(Fragmento para leer)

»»

«Lírica pixelada en la era cuántica»
¿Qué haríamos sin la correspondencia de los compositores? Quizás a sabiendas de que buscaríamos en ella las claves de sus meandros creativos, a veces son tan explícitos… Aunque lo que el compositor austríaco Anton Webern le confía a Elizabeth Sprague Coolidge sobre este cuarteto de cuerda, a más de una tal vez le sepa a poco. Y, además, ¿ella quién es?
La señora Coolidge era de Chicago, pianista y mecenas musical. Comandó obras a Stravinsky, Prokofiev, Copland… y este Cuarteto de cuerdas. Webern le escribe: «no encontrará usted en él aliento épico, sino compresión lírica. Es de su brevedad lírica más que de sus grandes trazos sinfónicos que donde surgen mis formas.» Lo comparaba a las sonatas para piano de Beethoven.
Este cuarteto es un desarrollo pluricelular en dodecafonía a partir de la célula del célebre motivo B-A-C-H, una notación que, como un juego, sigue las notas Si bemol- La- Do- Si, y a partir de ahí desarrolla fuga, canon, scherzo… a lo largo de 3 variaciones. El resultado es puntillista… ¿o quizás atómico? En 1938, año de su estreno, el Nobel de Física fue para Enrico Fermi, uno de los principales científicos de energía nuclear y mecánica cuántica.

««

(Listado)

»»

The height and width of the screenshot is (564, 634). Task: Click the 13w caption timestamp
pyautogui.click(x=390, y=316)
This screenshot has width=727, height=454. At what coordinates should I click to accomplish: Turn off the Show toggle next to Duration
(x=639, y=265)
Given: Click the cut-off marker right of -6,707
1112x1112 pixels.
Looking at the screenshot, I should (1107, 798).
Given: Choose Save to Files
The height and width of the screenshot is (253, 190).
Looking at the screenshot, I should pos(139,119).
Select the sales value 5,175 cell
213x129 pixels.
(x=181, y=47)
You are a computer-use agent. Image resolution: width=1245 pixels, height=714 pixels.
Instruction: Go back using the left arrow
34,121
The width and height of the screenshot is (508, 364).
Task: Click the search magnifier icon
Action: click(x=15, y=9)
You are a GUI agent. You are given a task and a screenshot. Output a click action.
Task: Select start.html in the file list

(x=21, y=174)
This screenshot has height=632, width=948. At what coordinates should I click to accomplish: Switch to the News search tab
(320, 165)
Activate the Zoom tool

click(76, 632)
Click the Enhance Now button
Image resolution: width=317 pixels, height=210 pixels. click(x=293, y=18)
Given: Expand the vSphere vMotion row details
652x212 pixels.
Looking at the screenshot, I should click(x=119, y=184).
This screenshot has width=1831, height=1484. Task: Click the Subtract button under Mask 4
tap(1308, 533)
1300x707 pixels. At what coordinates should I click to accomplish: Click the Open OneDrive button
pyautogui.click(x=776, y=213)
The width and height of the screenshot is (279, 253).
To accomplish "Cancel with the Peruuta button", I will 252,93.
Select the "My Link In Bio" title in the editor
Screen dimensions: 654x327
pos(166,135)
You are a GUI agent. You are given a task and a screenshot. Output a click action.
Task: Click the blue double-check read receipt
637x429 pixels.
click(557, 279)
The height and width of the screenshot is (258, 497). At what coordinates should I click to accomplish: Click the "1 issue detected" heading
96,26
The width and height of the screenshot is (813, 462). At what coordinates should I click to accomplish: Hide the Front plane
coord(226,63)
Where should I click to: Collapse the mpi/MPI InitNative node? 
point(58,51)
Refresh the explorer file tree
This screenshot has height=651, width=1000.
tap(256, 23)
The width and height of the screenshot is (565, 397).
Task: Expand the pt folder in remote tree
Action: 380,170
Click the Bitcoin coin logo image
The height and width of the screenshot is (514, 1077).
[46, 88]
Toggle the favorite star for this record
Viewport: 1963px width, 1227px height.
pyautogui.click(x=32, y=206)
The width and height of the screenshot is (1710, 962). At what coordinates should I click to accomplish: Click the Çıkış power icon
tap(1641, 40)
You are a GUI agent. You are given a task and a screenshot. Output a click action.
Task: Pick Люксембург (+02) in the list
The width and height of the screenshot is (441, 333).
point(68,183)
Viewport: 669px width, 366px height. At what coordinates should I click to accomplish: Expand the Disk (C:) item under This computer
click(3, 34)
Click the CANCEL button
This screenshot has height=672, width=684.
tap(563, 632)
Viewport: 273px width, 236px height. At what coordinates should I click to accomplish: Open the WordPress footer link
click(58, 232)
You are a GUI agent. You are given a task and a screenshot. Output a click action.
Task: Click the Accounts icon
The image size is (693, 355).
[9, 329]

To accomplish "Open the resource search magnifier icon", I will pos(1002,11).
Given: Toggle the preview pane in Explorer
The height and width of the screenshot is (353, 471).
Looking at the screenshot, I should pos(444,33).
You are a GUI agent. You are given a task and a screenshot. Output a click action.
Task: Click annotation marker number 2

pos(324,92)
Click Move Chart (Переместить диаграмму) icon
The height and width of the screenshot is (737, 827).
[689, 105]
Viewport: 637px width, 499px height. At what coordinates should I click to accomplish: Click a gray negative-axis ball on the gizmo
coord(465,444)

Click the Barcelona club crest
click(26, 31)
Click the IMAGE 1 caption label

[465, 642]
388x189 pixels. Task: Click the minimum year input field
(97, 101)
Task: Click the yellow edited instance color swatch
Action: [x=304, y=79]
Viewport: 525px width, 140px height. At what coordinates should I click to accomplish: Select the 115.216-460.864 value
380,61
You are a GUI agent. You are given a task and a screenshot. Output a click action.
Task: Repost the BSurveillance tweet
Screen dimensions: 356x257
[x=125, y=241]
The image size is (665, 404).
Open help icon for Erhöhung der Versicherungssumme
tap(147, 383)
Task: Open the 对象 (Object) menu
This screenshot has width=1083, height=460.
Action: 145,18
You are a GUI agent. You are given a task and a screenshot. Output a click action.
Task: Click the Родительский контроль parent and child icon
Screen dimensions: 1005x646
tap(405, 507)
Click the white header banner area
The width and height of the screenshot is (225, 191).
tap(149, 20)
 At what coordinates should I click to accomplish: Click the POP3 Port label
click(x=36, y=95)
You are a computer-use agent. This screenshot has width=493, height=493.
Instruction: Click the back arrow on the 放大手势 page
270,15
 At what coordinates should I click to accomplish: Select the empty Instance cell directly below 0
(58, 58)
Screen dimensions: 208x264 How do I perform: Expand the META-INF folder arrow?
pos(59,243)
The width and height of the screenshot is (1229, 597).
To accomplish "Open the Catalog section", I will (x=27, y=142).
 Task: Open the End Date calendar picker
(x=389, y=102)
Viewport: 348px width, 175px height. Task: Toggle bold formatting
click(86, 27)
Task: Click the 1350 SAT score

««

(Lista de tareas)
1. Indica, por favor, si cada afirmación coincide con el fragmento sobre el cuarteto de Webern, respondiendo sí o no y citando literalmente las palabras que lo deciden: (a) Elizabeth Sprague Coolidge era de Chicago y pianista. (b) Webern comparaba el cuarteto con las sinfonías de Beethoven. (c) El cuarteto se estrenó en 1938.
2. Cambia "canon" por "coral" en el fragmento sobre el cuarteto de Webern y reescribe el pasaje que empieza en "Este cuarteto es" y termina en "y mecánica cuántica.".

(Resultados en orden)
1.
(a) Sí: «La señora Coolidge era de Chicago, pianista y mecenas musical.»
(b) No: «Lo comparaba a las sonatas para piano de Beethoven.»
(c) Sí: «En 1938, año de su estreno»

2.
Este cuarteto es un desarrollo pluricelular en dodecafonía a partir de la célula del célebre motivo B-A-C-H, una notación que, como un juego, sigue las notas Si bemol- La- Do- Si, y a partir de ahí desarrolla fuga, coral, scherzo… a lo largo de 3 variaciones. El resultado es puntillista… ¿o quizás atómico? En 1938, año de su estreno, el Nobel de Física fue para Enrico Fermi, uno de los principales científicos de energía nuclear y mecánica cuántica.